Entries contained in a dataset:
__________________________________________________

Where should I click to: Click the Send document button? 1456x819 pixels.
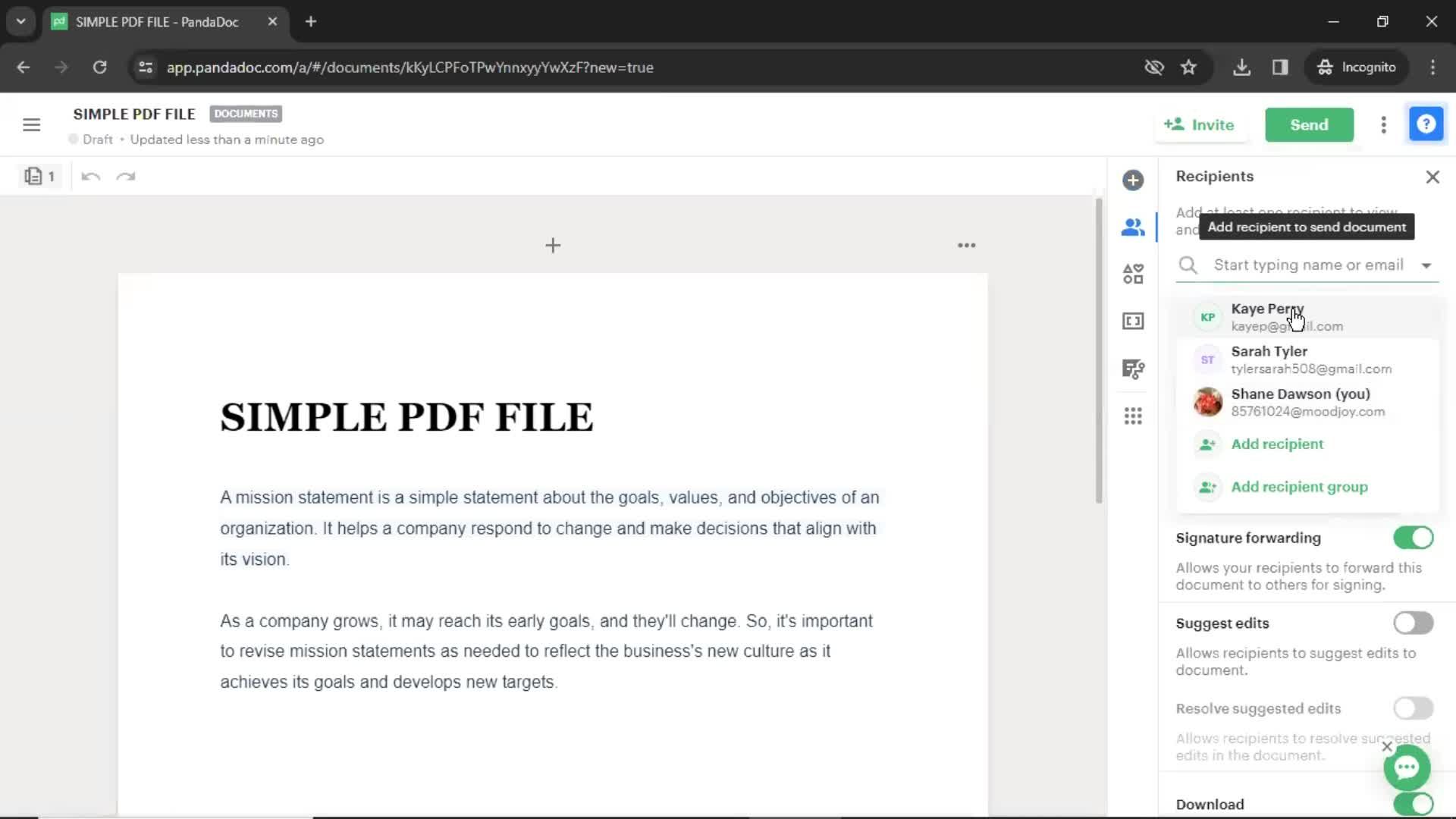[1309, 124]
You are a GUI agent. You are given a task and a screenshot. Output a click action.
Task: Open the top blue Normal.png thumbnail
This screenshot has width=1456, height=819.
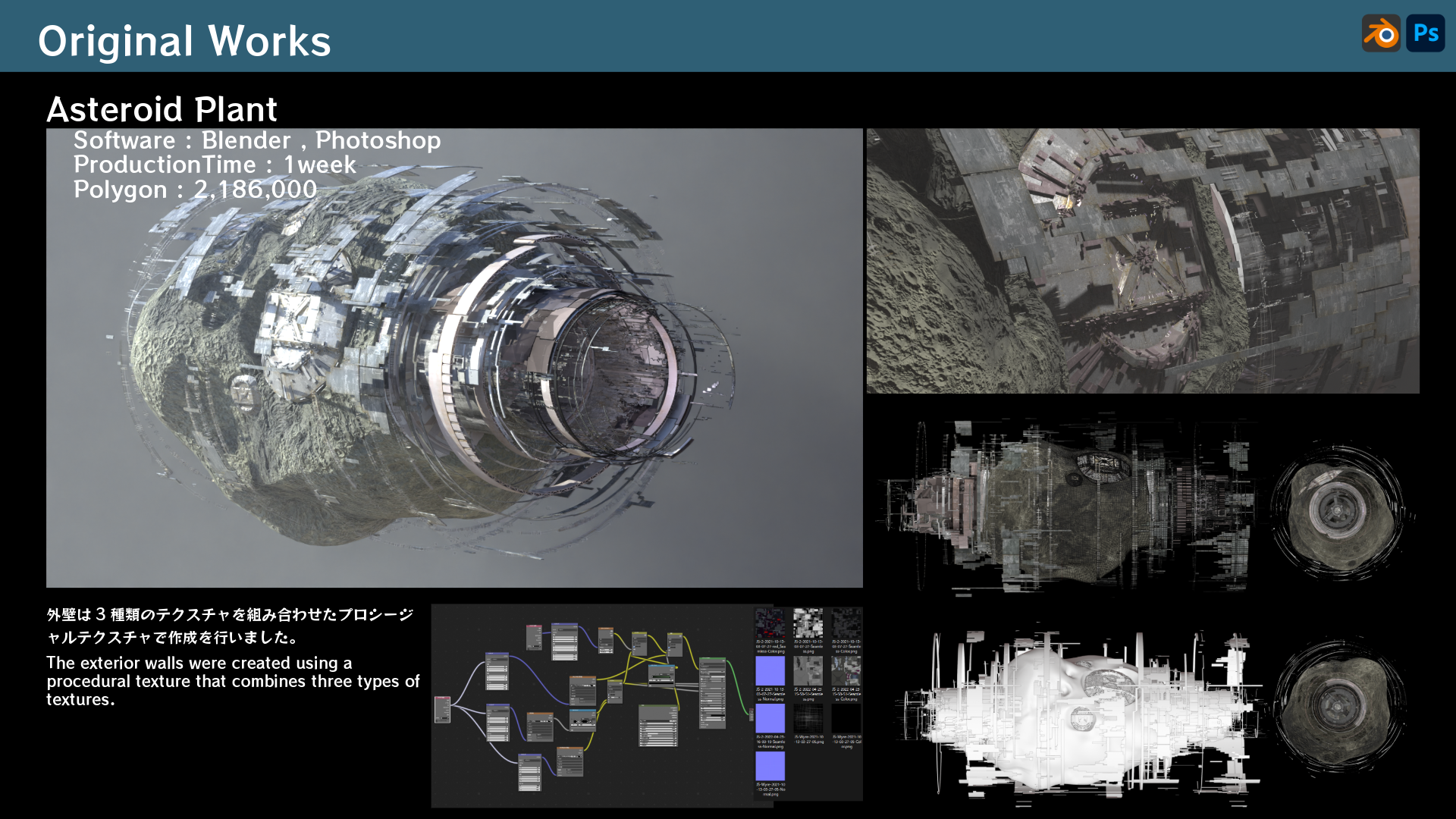(x=770, y=670)
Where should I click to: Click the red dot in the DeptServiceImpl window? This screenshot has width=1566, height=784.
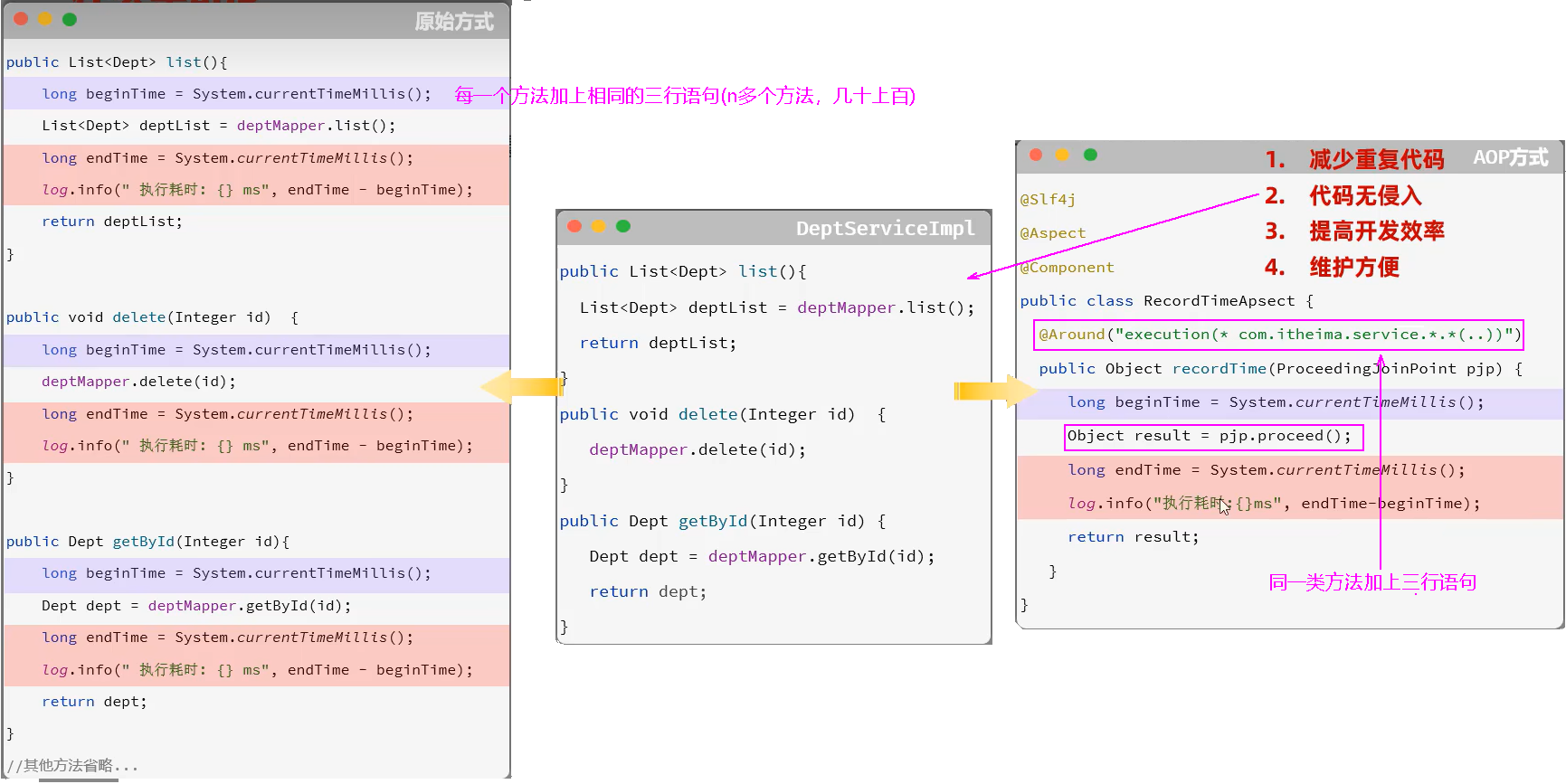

__________________________________________________

Rewrite all the entries above, swapping every occurrence of "screenshot" for "screen capture" and keeping everything else the same. Omit the pictures from your version.

Where should I click to: Click the Send document button? 1456x819 pixels.
[1309, 124]
You are a GUI agent. You are given a task and a screen capture. Output a click action.
Task: Open the top blue Normal.png thumbnail
This screen capture has width=1456, height=819.
(x=770, y=670)
Where should I click to: Click the red dot in the DeptServiceImpl window? This screen capture has width=1566, height=784.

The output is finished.